Task statement: Only the lines from the line holding "Click the Russian flag icon" through the final line of the entries below are to be returned, exactly as they stand.

Source material:
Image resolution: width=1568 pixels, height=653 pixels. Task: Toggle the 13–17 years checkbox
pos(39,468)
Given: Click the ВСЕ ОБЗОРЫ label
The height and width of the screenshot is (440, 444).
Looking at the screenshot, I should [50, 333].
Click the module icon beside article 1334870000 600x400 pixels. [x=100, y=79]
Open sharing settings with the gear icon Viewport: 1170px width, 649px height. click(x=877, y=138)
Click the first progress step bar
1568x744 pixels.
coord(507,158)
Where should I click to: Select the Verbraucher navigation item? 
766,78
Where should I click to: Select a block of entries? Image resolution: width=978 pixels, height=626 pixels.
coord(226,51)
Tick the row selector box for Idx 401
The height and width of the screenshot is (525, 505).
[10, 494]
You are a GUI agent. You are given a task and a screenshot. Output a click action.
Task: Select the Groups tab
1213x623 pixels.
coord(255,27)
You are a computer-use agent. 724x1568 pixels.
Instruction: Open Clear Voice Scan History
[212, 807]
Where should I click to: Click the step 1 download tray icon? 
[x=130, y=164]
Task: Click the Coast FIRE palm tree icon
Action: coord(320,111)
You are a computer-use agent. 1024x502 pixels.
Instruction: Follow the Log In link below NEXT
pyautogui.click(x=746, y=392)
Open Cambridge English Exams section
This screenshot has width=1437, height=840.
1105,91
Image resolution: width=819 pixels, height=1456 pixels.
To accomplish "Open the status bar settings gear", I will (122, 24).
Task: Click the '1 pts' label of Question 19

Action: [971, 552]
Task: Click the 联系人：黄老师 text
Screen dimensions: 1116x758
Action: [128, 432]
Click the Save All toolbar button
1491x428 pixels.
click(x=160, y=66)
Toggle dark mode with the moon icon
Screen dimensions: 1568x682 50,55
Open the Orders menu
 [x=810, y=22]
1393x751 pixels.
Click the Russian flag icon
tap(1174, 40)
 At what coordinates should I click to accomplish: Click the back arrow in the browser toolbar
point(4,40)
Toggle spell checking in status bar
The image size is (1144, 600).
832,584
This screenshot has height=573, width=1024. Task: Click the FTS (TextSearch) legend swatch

Answer:
Click the Russian flag icon
tap(1174, 40)
 At what coordinates should I click to accomplish: Click the back arrow in the browser toolbar
point(4,40)
Toggle spell checking in status bar
The image size is (1144, 600).
832,584
This screenshot has height=573, width=1024. Task: Click the FTS (TextSearch) legend swatch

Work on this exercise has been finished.